Assignment A:
Using the letters to the editor below, decide whether each statement agrees with them. For each, answer yes or no and quote the deciding words. (i) The Romanesque exhibition is described as splendid. (ii) Sir Peter Medawar reviewed David Wilson's biography of Rutherford. (iii) Most of the couples being counselled are willing to confide in the child.
Assignment B:
Carry on the letters to the editor below, starting after their last sentence.

Text provided:
>>>
SIR: Lawrence Gowing’s relief at the mildness of the Arts Council’s purgative draught has overstimulated him (LRB, 19 April). The Romanesque exhibition is splendid, as he says, but two exhibitions of Oriental rugs and carpets had already proved that the Hayward Gallery was, as an exhibition space at least, too swiftly denigrated. Moreover, while the activities of the Serpentine Gallery are worth fighting for, Gowing’s advance puff for the Caro exhibition will give pause to the many who have heard, in the chatter which rose when the bomb had exploded with less loss of cultural life than expected, more relief at the shoring-up of a hermetic sensibility than concern for the generality of intelligent gallery-goers. This point only seems worth making because Gowing’s plea for evening-institute drawing classes is a reminder of a more broadly based interest in picture-making. Surely the threat of a cut in public funding might have led a teacher and painter of Gowing’s abilities and stature to be a little less bland in his implied affirmation of the health of English art.
Nancy Dunstable
Colchester
SIR: How pleasing to find one Nobel Laureate, reviewing the biography of another – M.F. Perutz on David Wilson’s Rutherford (LRB, 19 April) – who, unlike Sir Peter Medawar (LRB, 16 February), doesn’t need to assert that a book about a great scientist will not be read by ‘literary intellectuals’.
Basil Greenslade
Bath
SIR: Over the past few years I have been counselling couples who are interested in donor insemination as a solution to their infertility problem. Few couples seem willing to confide in the child, preferring him or her to grow up in the belief that the husband is the biological father. On the other hand, a number of our couples have already confided in parents, siblings or close friends, which could lead to the child becoming aware of a mystery attaching to its paternity.
<<<
Data extract:
>>>
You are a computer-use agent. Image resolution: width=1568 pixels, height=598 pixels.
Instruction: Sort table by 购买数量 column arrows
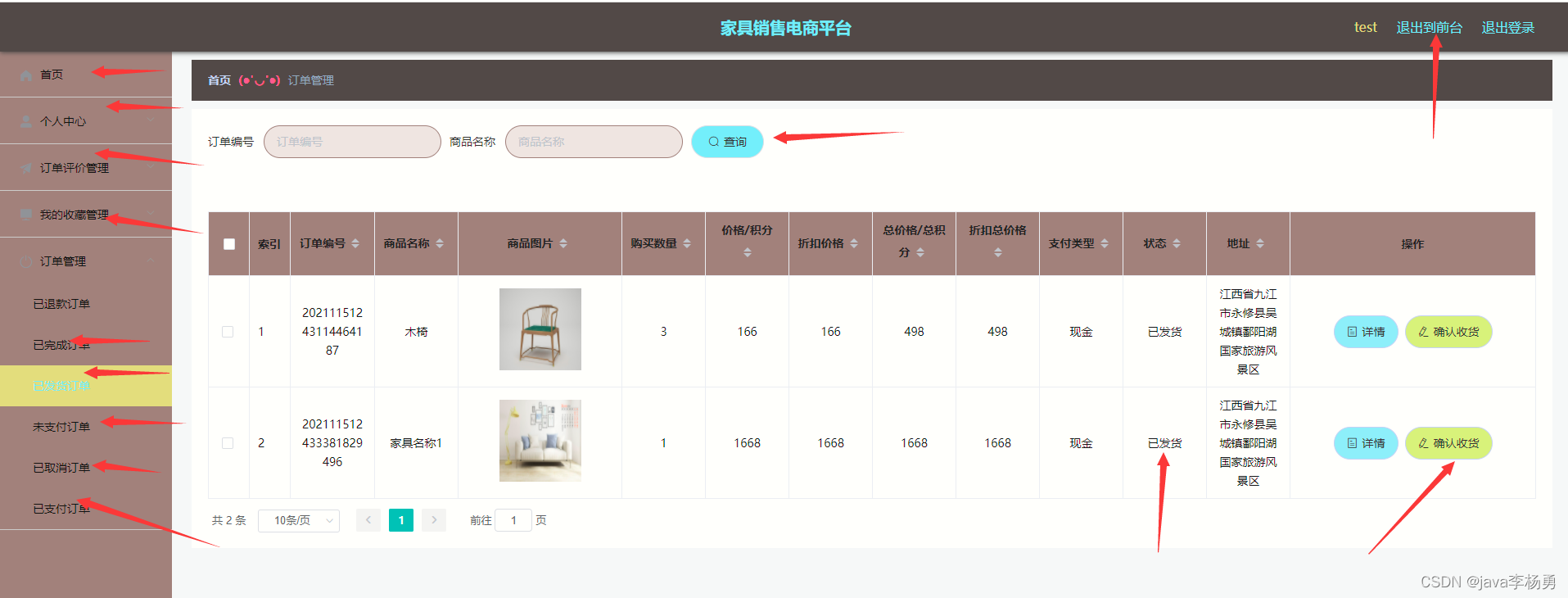[687, 243]
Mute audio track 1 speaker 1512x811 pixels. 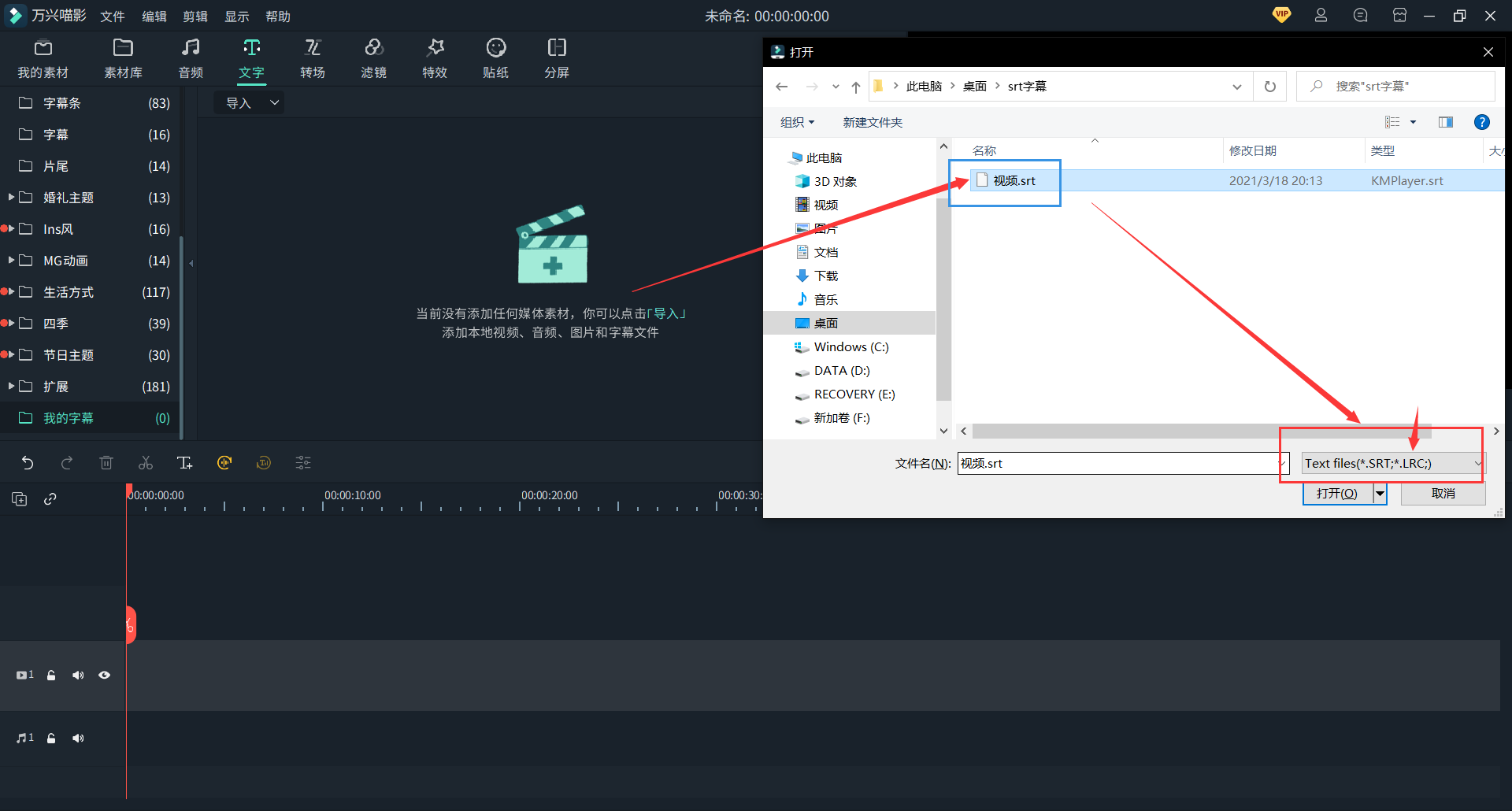click(x=78, y=738)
<<<
Answer A:
(i) Yes: "The Romanesque exhibition is splendid"
(ii) No: "M.F. Perutz on David Wilson’s Rutherford"
(iii) No: "Few couples seem willing to confide in the child"

Answer B:
It has been suggested that children reared by substitute parents are prone to grow up in a state of ‘genealogical bewilderment’. The evidence to date is largely anecdotal, but with further information I am preparing to write a paper on the subject. I would therefore be grateful to any of your readers who might be able to direct me to a novel or other work of literature in which one of the central characters has grown up with a similar state of uncertainty as a result of being illegitimate, or conceived through an extra-marital liaison.
The AID child, whose existence derives from the public-spiritedness of our medical students, is of course in a somewhat different situation, but I think there is probably enough common ground with the illegitimate child of fiction to make my inquiry worthwhile.
Michael Humphrey
Department of Psychology, St George’s Hospital Medical School, Jenner Wing, Cranmer Terrace, Fountain Road, London SW17
SIR: Roger Knight’s letter in the last issue infuriated me. I thought J.I.M. Stewart’s piece (Letters, 3 May) absolutely marvellous, and because of it ordered Ann Thwaite’s biography straight away from the library.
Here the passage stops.